SOURCE DATA —
>>>

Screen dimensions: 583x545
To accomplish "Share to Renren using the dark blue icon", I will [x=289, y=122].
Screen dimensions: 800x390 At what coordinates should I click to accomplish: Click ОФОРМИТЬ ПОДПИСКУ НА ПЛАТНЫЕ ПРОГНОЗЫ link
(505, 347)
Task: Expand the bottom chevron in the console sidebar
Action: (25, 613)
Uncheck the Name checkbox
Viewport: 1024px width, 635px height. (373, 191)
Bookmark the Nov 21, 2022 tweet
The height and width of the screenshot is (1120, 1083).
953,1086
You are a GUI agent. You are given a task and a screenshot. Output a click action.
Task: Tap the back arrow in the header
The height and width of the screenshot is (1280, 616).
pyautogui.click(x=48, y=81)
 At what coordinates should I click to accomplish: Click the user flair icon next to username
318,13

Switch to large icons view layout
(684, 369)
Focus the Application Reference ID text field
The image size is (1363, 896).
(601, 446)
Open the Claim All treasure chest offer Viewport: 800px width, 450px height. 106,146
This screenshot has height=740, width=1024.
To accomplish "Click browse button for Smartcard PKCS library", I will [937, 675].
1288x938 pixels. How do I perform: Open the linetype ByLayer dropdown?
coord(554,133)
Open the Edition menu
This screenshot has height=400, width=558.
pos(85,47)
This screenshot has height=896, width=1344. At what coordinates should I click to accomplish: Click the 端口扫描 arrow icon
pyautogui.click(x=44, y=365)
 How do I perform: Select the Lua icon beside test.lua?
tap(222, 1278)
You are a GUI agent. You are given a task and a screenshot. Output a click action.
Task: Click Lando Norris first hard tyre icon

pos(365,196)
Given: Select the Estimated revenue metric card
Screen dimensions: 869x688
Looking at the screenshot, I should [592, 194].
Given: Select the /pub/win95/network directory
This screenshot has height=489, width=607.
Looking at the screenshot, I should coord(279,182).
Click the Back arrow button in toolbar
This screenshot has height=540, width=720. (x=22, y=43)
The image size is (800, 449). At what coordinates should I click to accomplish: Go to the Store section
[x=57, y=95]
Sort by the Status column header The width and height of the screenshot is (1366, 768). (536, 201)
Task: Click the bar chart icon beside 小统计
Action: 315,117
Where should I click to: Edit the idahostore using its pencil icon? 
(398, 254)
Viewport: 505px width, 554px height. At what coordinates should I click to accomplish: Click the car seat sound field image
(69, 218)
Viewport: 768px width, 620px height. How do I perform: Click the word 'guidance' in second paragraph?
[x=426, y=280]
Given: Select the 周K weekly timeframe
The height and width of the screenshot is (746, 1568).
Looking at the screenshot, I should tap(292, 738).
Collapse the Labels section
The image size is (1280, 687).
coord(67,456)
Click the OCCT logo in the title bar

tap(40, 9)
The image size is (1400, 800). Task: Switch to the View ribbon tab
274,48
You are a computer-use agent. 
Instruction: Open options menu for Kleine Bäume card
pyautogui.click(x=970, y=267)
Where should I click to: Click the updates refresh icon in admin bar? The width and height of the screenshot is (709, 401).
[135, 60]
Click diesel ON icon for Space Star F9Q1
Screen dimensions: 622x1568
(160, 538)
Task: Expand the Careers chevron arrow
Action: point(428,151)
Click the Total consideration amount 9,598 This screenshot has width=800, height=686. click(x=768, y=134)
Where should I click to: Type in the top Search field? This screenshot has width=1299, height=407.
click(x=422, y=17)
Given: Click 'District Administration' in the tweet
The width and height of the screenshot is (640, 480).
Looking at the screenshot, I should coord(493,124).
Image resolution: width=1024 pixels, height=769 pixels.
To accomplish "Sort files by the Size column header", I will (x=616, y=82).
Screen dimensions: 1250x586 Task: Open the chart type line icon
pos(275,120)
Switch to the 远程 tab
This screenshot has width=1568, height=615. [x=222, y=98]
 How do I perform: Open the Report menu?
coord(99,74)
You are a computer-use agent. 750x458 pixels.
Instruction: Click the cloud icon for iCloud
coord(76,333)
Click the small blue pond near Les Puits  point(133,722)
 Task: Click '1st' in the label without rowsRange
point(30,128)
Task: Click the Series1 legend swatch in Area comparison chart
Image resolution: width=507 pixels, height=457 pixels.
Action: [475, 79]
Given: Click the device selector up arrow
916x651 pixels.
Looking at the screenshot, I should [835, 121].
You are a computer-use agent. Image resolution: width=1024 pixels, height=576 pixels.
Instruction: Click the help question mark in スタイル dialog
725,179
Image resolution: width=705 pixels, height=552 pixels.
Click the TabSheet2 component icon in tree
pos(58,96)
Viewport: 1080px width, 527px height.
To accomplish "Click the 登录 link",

<<<

EXERCISE PROMPT — Return only the stretch of the material above from the line holding "This screenshot has height=400, width=558." through the line holding "Given: Select the /pub/win95/network", copied exactly.

ANSWER SPACE —
This screenshot has height=400, width=558.
pos(85,47)
This screenshot has height=896, width=1344. At what coordinates should I click to accomplish: Click the 端口扫描 arrow icon
pyautogui.click(x=44, y=365)
 How do I perform: Select the Lua icon beside test.lua?
tap(222, 1278)
You are a GUI agent. You are given a task and a screenshot. Output a click action.
Task: Click Lando Norris first hard tyre icon

pos(365,196)
Given: Select the Estimated revenue metric card
Screen dimensions: 869x688
Looking at the screenshot, I should [592, 194].
Given: Select the /pub/win95/network directory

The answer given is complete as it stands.